Mastering your craft

Paul Maddox
THG Tech Blog
Published in
3 min readJul 24, 2020

Motivation leads to mastery

In my job as a leader, I think a lot about motivation. What motivates each person in my team and how does motivation work?

If we consider Dan Pink’s RSA talk The surprising truth about what motivates us, motivation is three things:

  1. Autonomy — give someone a task and let them get on with it
  2. Purpose — why are we doing it in the first place
  3. Mastery — gaining knowledge and becoming better at something

I see autonomy and purpose as entirely my responsibility: if I cannot give my team the ability to work independently and communicate why they are doing the work, then that’s on me.

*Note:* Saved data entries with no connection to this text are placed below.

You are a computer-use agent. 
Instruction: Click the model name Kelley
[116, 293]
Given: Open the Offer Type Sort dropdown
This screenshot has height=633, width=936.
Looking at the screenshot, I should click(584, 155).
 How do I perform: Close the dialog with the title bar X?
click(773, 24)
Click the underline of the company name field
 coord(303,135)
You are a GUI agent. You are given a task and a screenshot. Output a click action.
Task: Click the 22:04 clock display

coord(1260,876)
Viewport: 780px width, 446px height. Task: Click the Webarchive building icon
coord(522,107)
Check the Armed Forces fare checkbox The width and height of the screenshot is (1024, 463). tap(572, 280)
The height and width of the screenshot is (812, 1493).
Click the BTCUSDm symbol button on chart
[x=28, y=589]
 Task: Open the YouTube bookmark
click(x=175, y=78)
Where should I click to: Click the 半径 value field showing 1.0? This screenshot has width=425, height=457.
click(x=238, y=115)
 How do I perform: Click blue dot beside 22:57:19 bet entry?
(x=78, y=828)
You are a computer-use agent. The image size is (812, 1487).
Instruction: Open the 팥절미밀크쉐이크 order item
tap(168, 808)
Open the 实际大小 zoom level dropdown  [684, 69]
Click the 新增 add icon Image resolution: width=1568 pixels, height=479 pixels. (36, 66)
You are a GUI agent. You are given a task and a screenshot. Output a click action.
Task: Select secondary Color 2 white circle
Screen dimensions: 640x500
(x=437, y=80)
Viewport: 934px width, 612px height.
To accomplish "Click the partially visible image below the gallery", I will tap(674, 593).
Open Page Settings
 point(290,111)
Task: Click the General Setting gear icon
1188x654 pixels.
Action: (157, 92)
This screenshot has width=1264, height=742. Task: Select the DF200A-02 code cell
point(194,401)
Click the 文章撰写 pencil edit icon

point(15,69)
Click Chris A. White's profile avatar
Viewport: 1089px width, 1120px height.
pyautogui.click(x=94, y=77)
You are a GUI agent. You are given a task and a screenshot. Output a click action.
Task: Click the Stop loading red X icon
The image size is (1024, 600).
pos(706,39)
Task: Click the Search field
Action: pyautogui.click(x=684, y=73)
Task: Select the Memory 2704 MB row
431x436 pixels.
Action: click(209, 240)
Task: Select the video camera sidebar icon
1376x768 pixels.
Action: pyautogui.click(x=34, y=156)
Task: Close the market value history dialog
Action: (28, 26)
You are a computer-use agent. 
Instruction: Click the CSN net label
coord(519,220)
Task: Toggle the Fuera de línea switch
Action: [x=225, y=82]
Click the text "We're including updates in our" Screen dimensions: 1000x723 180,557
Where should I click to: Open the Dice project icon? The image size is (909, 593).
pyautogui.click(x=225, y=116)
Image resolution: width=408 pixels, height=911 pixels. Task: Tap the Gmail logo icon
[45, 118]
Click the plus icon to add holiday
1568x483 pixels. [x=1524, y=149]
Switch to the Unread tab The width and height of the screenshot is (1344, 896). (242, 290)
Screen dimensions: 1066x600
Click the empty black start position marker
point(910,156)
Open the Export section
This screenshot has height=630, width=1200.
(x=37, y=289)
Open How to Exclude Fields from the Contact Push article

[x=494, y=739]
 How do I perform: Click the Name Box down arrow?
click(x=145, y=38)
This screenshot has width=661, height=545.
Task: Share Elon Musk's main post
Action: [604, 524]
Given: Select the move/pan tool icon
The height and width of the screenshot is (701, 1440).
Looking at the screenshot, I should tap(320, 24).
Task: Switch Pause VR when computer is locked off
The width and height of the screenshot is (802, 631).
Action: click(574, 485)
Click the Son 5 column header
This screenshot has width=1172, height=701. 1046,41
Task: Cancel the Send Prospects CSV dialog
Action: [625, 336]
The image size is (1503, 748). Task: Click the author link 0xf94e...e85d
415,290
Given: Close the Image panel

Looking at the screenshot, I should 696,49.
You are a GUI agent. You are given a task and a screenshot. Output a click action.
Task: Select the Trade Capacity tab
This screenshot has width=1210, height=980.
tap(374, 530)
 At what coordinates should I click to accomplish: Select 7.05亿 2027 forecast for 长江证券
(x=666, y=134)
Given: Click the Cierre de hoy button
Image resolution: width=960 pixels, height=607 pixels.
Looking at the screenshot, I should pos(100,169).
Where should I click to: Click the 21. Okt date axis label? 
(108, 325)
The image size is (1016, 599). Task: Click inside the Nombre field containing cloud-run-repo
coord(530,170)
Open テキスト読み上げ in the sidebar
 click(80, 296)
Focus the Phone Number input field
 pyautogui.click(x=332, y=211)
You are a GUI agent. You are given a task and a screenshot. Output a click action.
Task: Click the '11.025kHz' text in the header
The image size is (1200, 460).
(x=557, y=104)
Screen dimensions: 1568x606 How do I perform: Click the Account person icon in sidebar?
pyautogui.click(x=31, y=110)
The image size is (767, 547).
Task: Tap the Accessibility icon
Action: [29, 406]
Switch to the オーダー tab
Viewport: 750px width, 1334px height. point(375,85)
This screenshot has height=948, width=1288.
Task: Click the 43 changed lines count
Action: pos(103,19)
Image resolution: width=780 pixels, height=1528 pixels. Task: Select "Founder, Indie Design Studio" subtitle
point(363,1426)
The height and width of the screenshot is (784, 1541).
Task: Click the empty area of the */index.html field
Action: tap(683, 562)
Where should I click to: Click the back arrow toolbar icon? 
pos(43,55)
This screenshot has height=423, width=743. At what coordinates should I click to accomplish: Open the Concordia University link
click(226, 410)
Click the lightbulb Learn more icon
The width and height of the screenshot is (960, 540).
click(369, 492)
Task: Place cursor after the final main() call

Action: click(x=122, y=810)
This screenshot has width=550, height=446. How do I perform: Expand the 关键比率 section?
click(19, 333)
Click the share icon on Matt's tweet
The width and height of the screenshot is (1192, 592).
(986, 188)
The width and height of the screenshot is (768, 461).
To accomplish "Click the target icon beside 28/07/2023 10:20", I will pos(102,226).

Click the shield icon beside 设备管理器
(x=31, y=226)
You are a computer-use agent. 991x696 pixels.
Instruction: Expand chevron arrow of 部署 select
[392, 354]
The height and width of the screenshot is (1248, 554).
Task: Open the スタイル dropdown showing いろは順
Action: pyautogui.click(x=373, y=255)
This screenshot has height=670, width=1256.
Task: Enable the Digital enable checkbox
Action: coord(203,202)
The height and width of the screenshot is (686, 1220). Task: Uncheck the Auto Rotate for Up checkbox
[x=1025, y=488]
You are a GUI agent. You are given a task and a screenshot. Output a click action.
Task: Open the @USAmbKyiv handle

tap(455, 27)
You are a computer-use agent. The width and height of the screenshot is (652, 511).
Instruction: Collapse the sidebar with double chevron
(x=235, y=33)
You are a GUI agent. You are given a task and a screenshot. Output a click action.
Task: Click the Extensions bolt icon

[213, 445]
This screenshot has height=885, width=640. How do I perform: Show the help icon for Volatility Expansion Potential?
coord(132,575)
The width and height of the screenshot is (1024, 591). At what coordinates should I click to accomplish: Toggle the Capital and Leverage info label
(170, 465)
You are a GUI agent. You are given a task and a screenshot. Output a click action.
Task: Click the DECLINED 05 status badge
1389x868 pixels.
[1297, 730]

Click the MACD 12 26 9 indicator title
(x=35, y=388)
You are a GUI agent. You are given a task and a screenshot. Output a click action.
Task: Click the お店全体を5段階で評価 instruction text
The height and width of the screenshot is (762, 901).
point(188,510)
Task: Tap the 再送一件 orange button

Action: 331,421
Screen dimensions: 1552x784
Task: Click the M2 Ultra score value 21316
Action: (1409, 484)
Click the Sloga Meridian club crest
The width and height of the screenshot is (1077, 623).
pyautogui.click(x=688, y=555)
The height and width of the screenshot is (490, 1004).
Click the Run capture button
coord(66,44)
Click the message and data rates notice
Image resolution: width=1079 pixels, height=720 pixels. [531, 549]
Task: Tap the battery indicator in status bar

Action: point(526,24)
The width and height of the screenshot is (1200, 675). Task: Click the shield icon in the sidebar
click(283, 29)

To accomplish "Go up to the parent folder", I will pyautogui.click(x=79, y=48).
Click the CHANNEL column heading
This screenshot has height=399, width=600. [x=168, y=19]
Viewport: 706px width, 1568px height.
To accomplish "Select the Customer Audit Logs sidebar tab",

Mastery is more difficult, because it makes several assumptions about what it actually means to master something.

Why am I not an expert yet?

I have sat in 1-to-1 meetings with staff over the years, and been told that in another month, or three months, or six months, they will get to where they need to be technically. They will know everything they need to know; they will be an expert.

I hear frustration in their voice, ‘why am I not an expert yet?’

I could reference Malcolm Gladwell and his book Outliers: you can become an expert in a field with 10,000 hours of practice. (For those counting: this equates to a little over 5 years of full time work.) Would this provide the motivation the person sitting in front of me needs?

The journey is never over

Being an expert is the goal, but it is the journey to get there that matters most. I have spent a lot more than 10,000 hours at my craft and I have a confession to make: I am not an expert. I probably never will be. However, I am still motivated by mastery because I am not trying to be an expert, I’m trying to get better.

Particularly in Tech, there is an ever-expanding landscape of things to learn, disappearing into the distance in every direction. For some this is a fantastic prospect; for others it’s frightening.

As gently as I can, I try to explain that focusing on ‘knowing everything I need to know’, or becoming an expert, can demotivate more than it will motivate. It can be a constant crushing blow that you are not there yet.

Focus on learning, focus on getting better, focus on enjoying the process

I talk particularly about Tech, but what about very narrow fields? Is it not better to focus on the end goal, on becoming an expert? I will answer this with another question: will you become an expert if you don’t enjoy the process to get there?

To me, if you do not focus on enjoying the process of learning — of mastering your craft — you will not get there in either case. To put it another way:

Take joy from the journey, not the destination.